== Segment start ==

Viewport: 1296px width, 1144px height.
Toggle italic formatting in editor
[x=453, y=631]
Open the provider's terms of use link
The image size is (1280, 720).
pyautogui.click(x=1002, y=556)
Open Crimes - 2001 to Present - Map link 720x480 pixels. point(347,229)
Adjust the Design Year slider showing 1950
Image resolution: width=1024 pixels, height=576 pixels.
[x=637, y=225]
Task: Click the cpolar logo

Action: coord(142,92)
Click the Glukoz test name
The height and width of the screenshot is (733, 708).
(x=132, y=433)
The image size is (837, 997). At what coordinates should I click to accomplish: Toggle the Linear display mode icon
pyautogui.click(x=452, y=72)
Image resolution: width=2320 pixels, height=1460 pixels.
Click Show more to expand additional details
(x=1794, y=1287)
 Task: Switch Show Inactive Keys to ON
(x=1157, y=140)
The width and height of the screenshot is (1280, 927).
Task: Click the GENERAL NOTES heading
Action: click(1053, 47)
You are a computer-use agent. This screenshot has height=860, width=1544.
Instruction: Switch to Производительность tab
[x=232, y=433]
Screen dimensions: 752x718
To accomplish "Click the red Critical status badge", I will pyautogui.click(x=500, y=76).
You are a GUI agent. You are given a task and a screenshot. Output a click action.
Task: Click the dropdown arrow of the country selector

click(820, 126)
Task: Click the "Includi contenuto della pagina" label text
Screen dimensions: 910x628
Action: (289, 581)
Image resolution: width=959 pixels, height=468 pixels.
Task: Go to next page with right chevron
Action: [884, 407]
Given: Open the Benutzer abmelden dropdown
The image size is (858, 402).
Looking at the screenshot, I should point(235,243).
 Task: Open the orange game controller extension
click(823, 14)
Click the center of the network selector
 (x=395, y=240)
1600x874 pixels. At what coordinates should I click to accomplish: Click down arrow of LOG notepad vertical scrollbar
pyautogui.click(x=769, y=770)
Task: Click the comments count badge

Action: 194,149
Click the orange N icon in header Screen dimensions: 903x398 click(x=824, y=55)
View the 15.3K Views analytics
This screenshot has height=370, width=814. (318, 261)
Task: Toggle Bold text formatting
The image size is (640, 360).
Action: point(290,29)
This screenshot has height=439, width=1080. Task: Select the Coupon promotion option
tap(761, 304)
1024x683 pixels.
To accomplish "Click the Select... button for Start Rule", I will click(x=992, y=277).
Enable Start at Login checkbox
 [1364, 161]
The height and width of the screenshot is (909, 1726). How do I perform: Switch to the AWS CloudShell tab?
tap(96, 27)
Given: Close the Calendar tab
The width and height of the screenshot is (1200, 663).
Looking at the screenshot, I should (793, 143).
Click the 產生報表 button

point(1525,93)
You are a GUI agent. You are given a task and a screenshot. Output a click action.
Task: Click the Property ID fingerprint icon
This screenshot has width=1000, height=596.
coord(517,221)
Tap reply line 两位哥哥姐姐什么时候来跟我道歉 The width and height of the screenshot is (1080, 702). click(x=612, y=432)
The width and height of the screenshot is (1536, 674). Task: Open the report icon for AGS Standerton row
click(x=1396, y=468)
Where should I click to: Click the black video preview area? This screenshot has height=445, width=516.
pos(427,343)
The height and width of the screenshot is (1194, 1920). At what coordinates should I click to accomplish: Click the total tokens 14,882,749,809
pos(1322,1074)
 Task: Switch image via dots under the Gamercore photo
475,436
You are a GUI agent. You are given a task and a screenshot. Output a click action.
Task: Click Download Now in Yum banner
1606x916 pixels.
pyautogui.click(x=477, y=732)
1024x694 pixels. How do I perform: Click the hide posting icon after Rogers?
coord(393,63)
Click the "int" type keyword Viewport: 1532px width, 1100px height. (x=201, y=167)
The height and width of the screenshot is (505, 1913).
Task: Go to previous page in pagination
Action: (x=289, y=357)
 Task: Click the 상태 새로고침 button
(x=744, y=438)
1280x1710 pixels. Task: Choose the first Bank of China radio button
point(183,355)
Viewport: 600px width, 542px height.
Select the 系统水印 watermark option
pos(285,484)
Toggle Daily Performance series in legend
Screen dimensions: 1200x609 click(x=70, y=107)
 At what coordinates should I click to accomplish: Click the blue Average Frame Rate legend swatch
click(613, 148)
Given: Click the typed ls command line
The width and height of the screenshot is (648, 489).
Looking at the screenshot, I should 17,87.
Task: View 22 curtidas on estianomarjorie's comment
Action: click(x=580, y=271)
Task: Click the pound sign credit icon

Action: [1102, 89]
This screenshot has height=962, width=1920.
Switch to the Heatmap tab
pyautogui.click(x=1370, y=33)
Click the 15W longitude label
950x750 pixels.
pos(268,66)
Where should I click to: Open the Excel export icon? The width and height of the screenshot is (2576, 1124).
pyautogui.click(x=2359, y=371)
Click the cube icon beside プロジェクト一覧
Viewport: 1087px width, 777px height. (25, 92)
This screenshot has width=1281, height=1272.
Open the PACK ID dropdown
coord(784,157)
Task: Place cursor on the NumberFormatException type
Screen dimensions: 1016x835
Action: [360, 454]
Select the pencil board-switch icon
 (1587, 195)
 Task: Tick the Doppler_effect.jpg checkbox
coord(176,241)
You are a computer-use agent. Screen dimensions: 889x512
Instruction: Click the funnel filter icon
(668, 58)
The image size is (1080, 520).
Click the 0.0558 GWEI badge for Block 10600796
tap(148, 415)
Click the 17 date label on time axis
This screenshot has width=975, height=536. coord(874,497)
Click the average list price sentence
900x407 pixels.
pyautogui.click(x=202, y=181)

== Segment end ==

From the entries, copy every line in which the string "text" can be found.

Task: Click the "Includi contenuto della pagina" label text
Task: Toggle Bold text formatting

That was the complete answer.